Location: Hereford, United Kingdom

The brief for this industrial photography assignment in Hereford was to provide updated images for a printed brochure and website. The brochure was being re-designed by Cheshire based media agency, Blue Hat Media.

There were three images primarily needed for the update; a headshot of one of the staff members, some shots of one of the (very impressive) automatic packing machines at the Hereford facility and a product shot of some of the finished products – sometimes called a pack-shot. The brochure demonstrates the capabilities of Hereford Contract Canning.

The Hereford Site

Tucked away on the northern side of Hereford, the company carries out small scale canning for drinks companies who need a relatively low volume of product delivered. The current site contains a canning line with state of the art packers capable of handling all types of liquid beverages.

Hereford Contract Canning, Facility Overview

The product is delivered at one end of the plant, processed into cans and packaged up, as required by the customer. Sounds simple when you say it like that, but there’s so much going on! I’d never been to a canning facility before, so it was really interesting to see what goes on. Being an ex-engineer myself and having studied Mechanical Engineering at Leeds University, I’m fascinated by a site like this. I really enjoy seeing how the system works and learning about the intricacies of each machine along the line.

While I was there, Kopparberg cider was being canned and packaged. The current output rate was 50,000 cans per hour! Apparently, this is quite slow! I had no idea these machines worked at such a rate, it was impressive to see.

The Shoot – Getting Started

Richard, the site director, showed me into a smart meeting room which I could use as a base and unpack my kit. We began with the headshot – required as the lady was not present at their previous headshot session. The brief was to match the style of the existing headshots, so it could be seamlessly slotted into the ‘about us’ page on their website.

After the headshot, it was time to get into the canning facility. Being a site handling drinks, there’s a strict hand cleaning protocol to be followed. I don’t wear a watch (I prefer to take ages to get my phone out of my pocket every time I need to see the time!!), but I understand watches are not permitted inside the factory. A good wash of the hands, a squirt of sanitiser and we were ready to go in. Plus of course a hard hat and high-vis vest! As with all industrial photography assignments, health and safety is critical – both mine and that of the people being photographed.

We got started at the machine we were due to be photographing. Now, I don’t know the technical name for this machine, but effectively it puts the cans into cardboard packaging. The cardboard boxes enter the machine flat-packed at one end and boxed up cans come out at the other end. The machine unfolds the boxes, inserts the cans and folds down the flaps to seal it all up.
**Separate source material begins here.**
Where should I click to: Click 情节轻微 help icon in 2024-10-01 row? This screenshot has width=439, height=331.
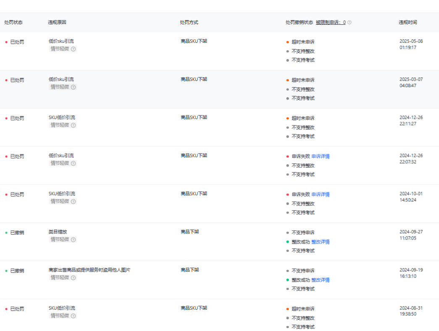click(x=73, y=201)
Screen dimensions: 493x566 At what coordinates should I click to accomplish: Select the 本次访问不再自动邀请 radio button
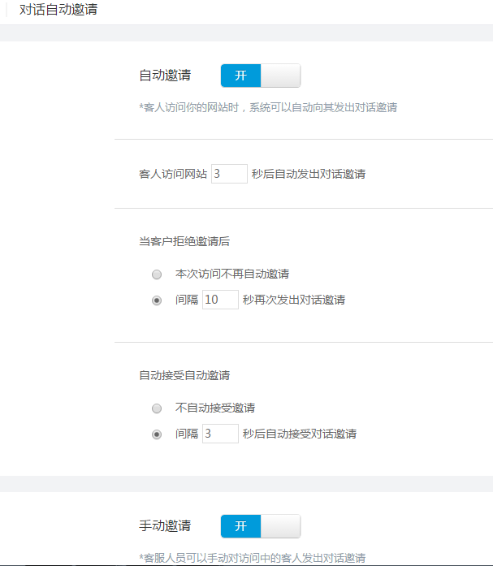pos(157,274)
The Packaging Machine at Hereford Contract Canning

While I’m photographing machinery during an industrial photography shoot, I like to take my time and explore the machinery from different angles. Spending some time simply observing what I’m photographing, usually means I’ll find an interesting to take a shot from. I’m always very grateful to clients who let me take that time, its part of the creative process and, I hope, usually yields interesting results.

An alternative view of the packaging machine at Hereford Contract Canning

A Tour of the Factory

As mentioned above, Richard very generously gave me a full tour of the factory during the shoot. It was so interesting to see and hear how everything works. Understanding what’s going on during an industrial photography shoot is imperative to getting good shots. Having a technical background, I believe I have something of a headstart over many photographers here, as it’s not a completely alien environment and I understand many of the technical terms being used. I also have a genuine interest in the machines and processes, which always helps. It’s easy to spot a photographer’s interest by looking through their portfolio of images.

One of the machines that really caught my attention was the one which actually fills the cans with the drink. At a rate of 50,000 per hour, getting fizzy cider into a can is no easy task! To enable this to happen so quickly, the drink is pressurised as it’s put into the can and the pressure is gradually released on its way round. By the time the can leaves the machine, the fizzy drink is under control –  very impressive when you consider how fast this is being carried out!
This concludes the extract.